To do:
(a) From the Takht-e Soleiman travel account, quote the passage between "At the southern" and "than 350 kilometres.", inclusive.
(b) In the Takht-e Soleiman travel account, what did the Zoroastrian monks rename the site?

Passage:
At the southern end of Zanjan I found a taxi stop with cars waiting to take passengers to Dandy, which is in the direction of Takht-e Soleiman. Let's see if I could convince a driver to take me to the ruins and back, a roundtrip of more than 350 kilometres.
After some hard bargaining I had found someone willing to do it for $35 (which is less than is indicated in my guidebook) and off we went.

It was a very long drive to the ruins, but fortunately a very scenic one.
Some kids in a small village along the way
En route we passed small mud brick villages, drove through vast expanses of semi-desert and crossed some very scenic rugged mountains.

What makes Takht-e Soleiman so special is that it is one of the few pre-Islamic (approx 3rd century BC) sites in Iran which was spared by the invading Arabs. The reason for this was thanks to a cunning ruse by the Zoroastrian monks who lived here in the 7th century. Knowing the Arab's reverence of the old testiment they renamed the site Throne of King Solomon, which spared it the destruction most other Zoroastrian sites in the country endured, even though Solomon had nothing to do with the place. The Arabs turned the place into a fortress, which in turn saved the place from destruction from the Mongols in the 13th century.

The place did not stand the test of time though and today there is in fact very little left of the site.

Given information:
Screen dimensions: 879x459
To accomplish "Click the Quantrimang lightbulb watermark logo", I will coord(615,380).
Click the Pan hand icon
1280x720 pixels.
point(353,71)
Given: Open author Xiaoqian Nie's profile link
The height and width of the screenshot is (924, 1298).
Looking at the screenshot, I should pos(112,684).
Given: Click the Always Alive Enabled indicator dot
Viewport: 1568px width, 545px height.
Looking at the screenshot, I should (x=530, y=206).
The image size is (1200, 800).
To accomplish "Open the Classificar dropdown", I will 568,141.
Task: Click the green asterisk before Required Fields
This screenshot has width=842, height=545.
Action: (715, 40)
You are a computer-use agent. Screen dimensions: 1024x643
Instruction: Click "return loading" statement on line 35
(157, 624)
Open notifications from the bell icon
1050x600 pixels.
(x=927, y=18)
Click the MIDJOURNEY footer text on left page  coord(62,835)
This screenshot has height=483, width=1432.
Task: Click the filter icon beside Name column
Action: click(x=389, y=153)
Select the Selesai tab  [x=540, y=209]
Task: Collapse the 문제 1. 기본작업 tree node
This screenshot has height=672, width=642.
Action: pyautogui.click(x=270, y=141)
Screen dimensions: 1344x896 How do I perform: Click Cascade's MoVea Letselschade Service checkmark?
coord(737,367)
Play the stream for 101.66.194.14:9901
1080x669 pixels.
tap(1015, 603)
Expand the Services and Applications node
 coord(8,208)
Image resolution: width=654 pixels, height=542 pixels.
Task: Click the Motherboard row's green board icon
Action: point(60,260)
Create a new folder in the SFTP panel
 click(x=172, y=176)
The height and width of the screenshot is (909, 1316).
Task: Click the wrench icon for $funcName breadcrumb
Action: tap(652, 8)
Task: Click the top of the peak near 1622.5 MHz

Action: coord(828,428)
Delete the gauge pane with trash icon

Responses to the tasks:
(a)
At the southern end of Zanjan I found a taxi stop with cars waiting to take passengers to Dandy, which is in the direction of Takht-e Soleiman. Let's see if I could convince a driver to take me to the ruins and back, a roundtrip of more than 350 kilometres.

(b) Throne of King Solomon